On May 22, 2011, at 3:21 AM, David Chisnall wrote:
>> The frontend is still responsible for loading the plugin. Is there any reason we can't define an API for plugins that we look for and have the frontend pass the plugin PMBuilder object to manipulate? It means that supporting plugins that modify code generation becomes opt-in for the llvm-using program, but it we do that once per frontend and don't need to worry about dealing with every possible frontend-plugin combination.
>> 
>> Making it opt-in would be much preferred, actually.
> 
> The more I think about this, the more I come to the conclusion that the correct solution is to properly define the plugin interface.  Currently, we basically just dlopen() a plugin and expect static constructors in the plugin to do everything.  This makes means that all interaction works with code flow from the plugin to the main program, which is a bit counter intuitive.

Yes, I completely agree that we need a proper plugin interface.  That interface can include things like "hey plugin, here is my PassManagerBuilder for you to hack on".  I think that a proper plugin interface is vastly preferable to a dlopen style interface.

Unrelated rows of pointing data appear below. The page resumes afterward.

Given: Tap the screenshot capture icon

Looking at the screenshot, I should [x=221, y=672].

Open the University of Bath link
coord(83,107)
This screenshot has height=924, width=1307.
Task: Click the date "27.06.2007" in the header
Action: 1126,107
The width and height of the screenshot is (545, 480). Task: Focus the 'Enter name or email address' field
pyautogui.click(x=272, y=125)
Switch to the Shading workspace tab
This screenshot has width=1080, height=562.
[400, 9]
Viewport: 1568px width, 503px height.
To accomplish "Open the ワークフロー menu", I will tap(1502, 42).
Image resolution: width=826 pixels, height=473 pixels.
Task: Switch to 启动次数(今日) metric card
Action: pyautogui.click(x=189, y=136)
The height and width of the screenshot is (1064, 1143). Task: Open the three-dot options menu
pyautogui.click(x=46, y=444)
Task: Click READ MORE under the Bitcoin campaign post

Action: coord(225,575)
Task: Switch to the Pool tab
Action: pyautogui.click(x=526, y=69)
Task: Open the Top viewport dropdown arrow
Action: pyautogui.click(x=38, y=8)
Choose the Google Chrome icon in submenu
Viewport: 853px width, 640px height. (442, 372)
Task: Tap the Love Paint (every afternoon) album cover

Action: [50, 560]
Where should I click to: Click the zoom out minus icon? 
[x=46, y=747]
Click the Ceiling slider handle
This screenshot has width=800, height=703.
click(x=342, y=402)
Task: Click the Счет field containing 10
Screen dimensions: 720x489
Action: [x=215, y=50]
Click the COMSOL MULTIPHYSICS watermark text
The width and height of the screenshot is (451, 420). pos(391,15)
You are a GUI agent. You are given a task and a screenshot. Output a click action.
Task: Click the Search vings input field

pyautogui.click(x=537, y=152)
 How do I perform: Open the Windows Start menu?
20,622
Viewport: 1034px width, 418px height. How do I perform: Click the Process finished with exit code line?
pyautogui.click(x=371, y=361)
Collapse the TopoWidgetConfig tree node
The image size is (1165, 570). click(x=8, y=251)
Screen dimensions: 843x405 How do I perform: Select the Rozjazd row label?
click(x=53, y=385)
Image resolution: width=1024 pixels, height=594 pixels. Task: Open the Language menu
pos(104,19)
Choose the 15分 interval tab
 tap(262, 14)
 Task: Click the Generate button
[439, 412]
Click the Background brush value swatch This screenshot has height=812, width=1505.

> I wonder if the correct solution is to define an llvm::PluginRegistry or similar.  This can collect plugins, loaded both from command-line options and from a config file, and provide a unified entry point for invoking plugins.  We then construct the PluginRegistry in the tools, and (optionally) pass a reference of it to the PassManagerBuilder, and to anything else that wants to provide hooks for plugins.

I think it makes sense to have an llvm::Plugin interface that specific plugins can implement (and would have methods like "hack on this PassManagerBuilder").  Plugins will eventually want to get some sort of command line option info as well, which can fold into this interface.  It would make sense for frontends to be able to subclass this as well, so a clang specific plugin could implement clang::Plugin, which derives from llvm::Plugin but is able to get access to other clang-specific stuff.

Once you have a set of plugins, we'll need a registry of some sort.  The registry can be global, but it should hold pointers to constructor functions for the plugin, not instances of the plugin themselves.  A static constructor (run when the plugin is dlopen'd) can add the plugin constructor to the registry.